New Kid on the Block: CA-MRSA

Healthcare workers know and dread the hospital-nursing home variety of Staph Aureus (SA), for some time now resistant to Methacyllin (MR). Clusters of community-acquired (CA) staph have started appearing in day cares, locker rooms, prisons and in other community places, and this is not a good thing. All the more reason to practice good hygiene per the CDC recommendations.

Flotsam

Hubble Image of Lagoon Nebula makes a great desktop image. Awesome. And from the Land of Plenty: Taco Town. Wait! There's More! (YouTube) And finally, to the tune of Summertime Blues: Avian Flu (this one's for Doug)

September 1, 2006

On Local Economies

The "environmental crisis," in fact, can be solved only if people, individually and in their communities, recover responsibility for their thoughtlessly given proxies. If people begin the effort to take back into their own power a significant portion of their economic responsibility, then their inevitable first discovery is that the "environmental crisis" is no such thing; it is not a crisis of our environs or surroundings; it is a crisis of our lives as individuals, as family members, as community members, and as citizens. We have an "environmental crisis" because we have consented to an economy in which by eating, drinking, working, resting, traveling, and enjoying ourselves we are destroying the natural, the god-given world. ~ Wendell Berry, Orion Magazine 2001

Primitive Cuisine

german-swivel-grill.jpg

I'm open to suggestions for rigging up a swinging grill pictured above. Some of you might consider it as well--low-tech, highly functional, inexpensive to build (I think--we'll see.)
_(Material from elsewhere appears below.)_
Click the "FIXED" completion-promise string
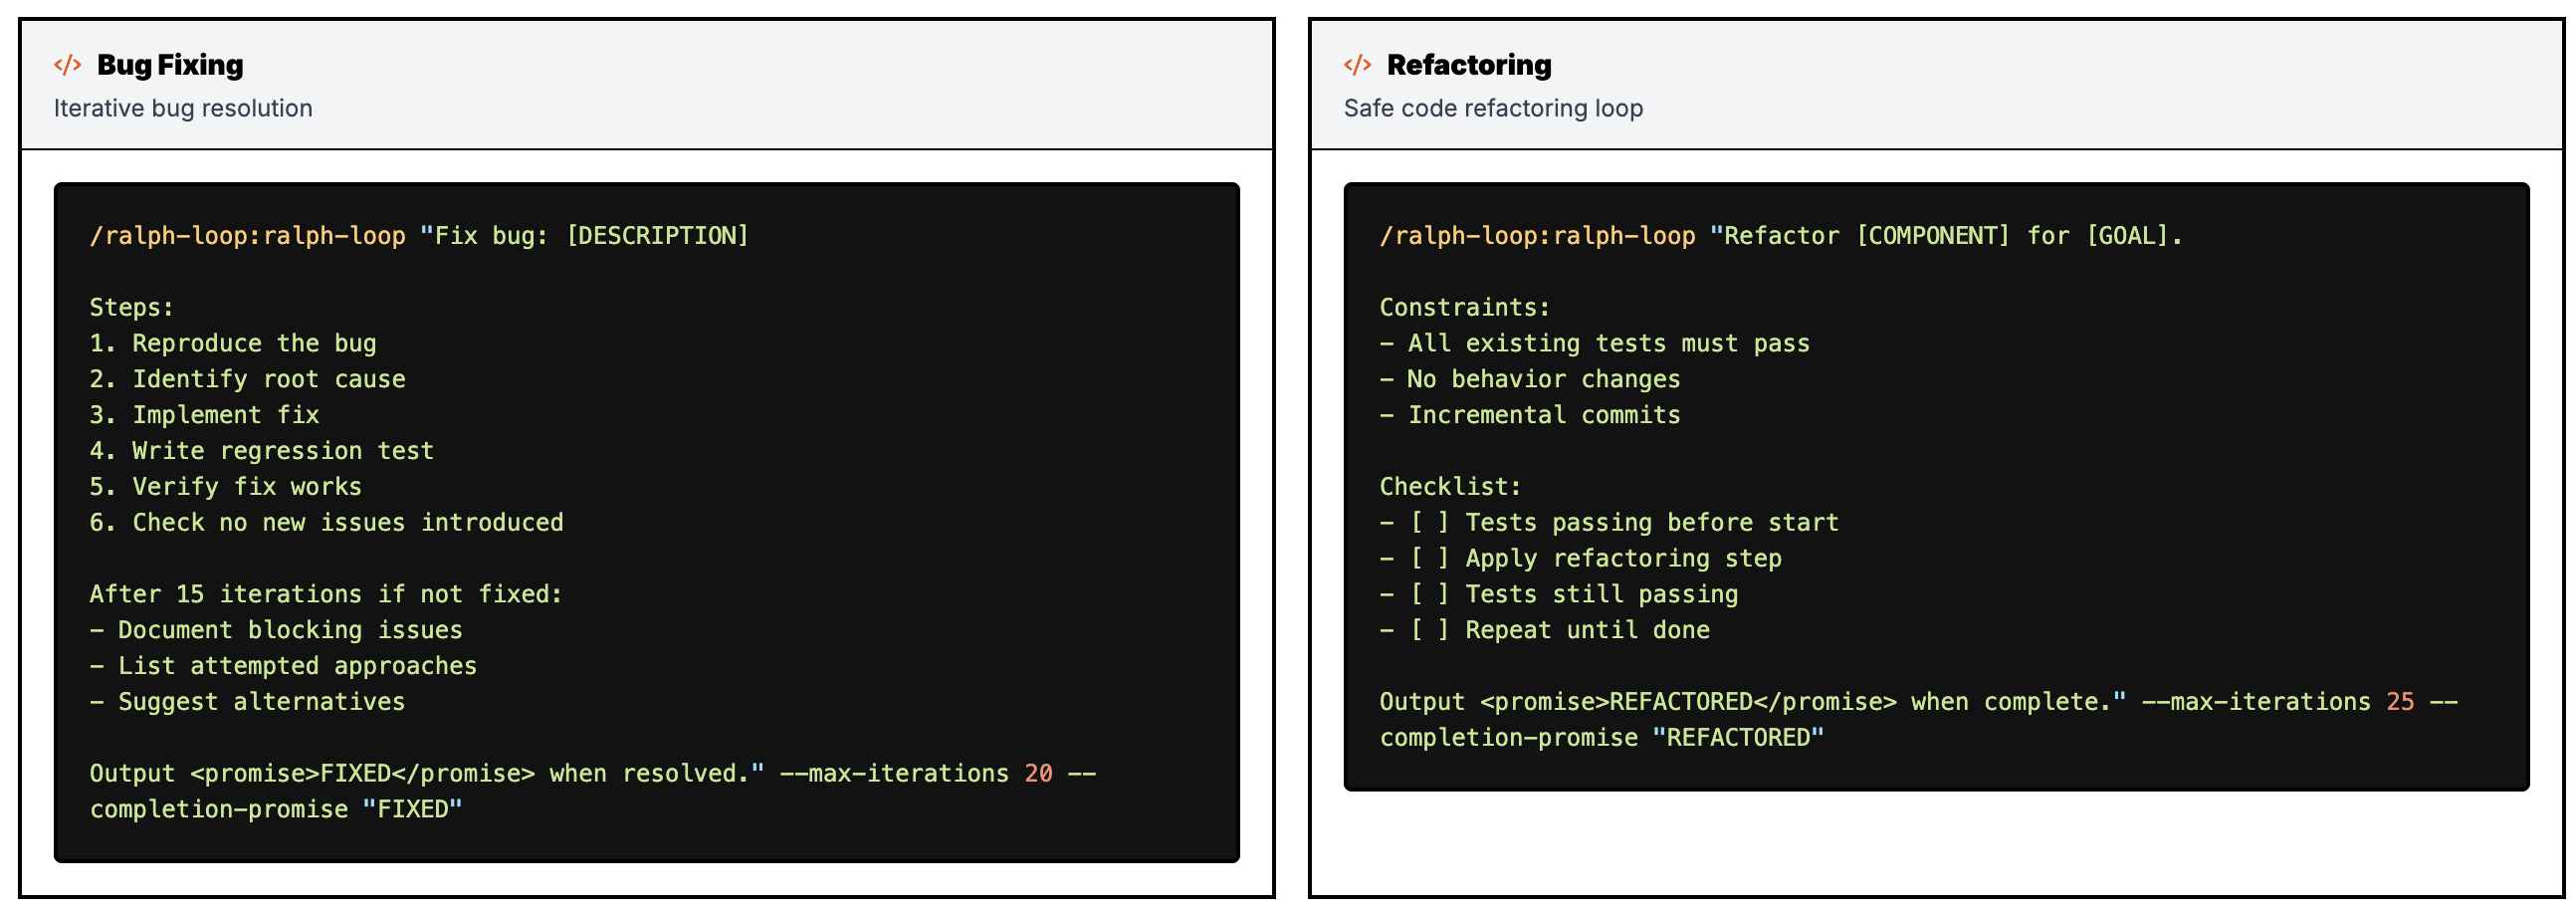 412,809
We've not been real happy since we made the move from the propane grill (whose most expensive parts continued to fail on an annual basis) to a simple Weber charcoal grill. With this very basic kettle-grill the distance from coals to the burgers is too great for an average bed of charcoal to cook sufficiently for those who like their meat thoroughly done and there's no distance adjustment. Plus, the bagged charcoal ain't cheap and takes up a good bit of room in the shed.

I've seen this grill in use (thanks, neighbor, for the illustration) and we could use wood--abundant and free--the few times we cook out. Being able to set the grill itself spinning over the hotspots in the fire works well to avoid overcooking. The cooking height is easily adjustable. I just need to find the legs and especially the piece at the top that holds the three legs together. Everything else should be easy to find. Ideas?

And by the way (thanks for the tips!)--white plastic-coated adjustable wire book easels are on their way, and too cheap to be true! A dozen for less than $12. Plus $17 shipping. Gotcha.